Z dziennika
25.07. 2021
Żniwa
Kiszą się ogórki. Powietrze pachnie koprem, wiśniami, przejrzałymi porzeczkami i pękającymi w szwach czerwonymi kulami agrestu.
Dziś niedziela. Zrobiłam pranie. Na sznurku nieco małe ubrania syna. Suszą się małe Jezuski.
Za oknem głośno: ruch jak na Marszałkowskiej. Jadą, jadą kombajny po chleb.
Na szafkach w kuchni i pokoju ślady morderstw- muchy trupy przyklejone ze skrzydełkami. Gdzieś w pajęczej sieci zagubione ćmy.

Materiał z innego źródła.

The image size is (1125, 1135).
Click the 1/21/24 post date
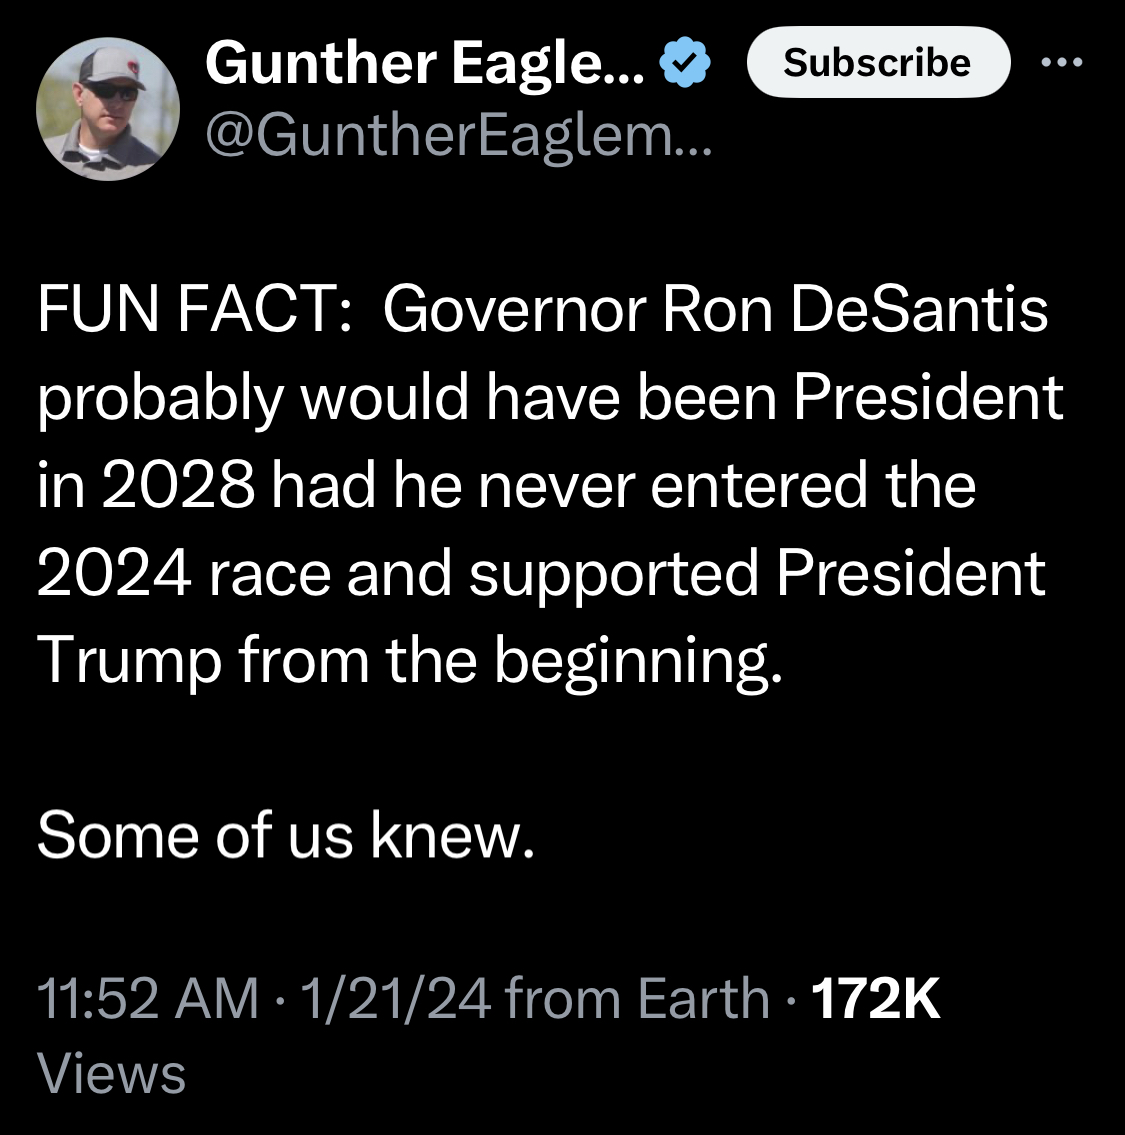[395, 998]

W ogródku kipią liście ogórków.
W sadzie nabrzmiałe łopiany i inne chwasty nie pozwalają zbyt szybko dostać się do owocowego raju.
Dynia, jak co roku, rozkrzewiła się na obierkach i resztkach warzyw imitujących kompostownik. Dobry nawóz.
Krzyczą kombajny i krzyczy moja biedna głowa.
A to helikopter przeleciał. Ciągniki z przyczepami wypełnionymi zbożem też hałasują. Głowa mi pęka.
Skwierczy upał, jak na patelni kawałki mięsa.
Ale zaraz zaraz ból minie.
Wróciłeś już ? - pytam z uśmiechem syna.
Komentarze (4)
Moje wspomnienia sa niezmiernie ubogie i całe wybetonowane.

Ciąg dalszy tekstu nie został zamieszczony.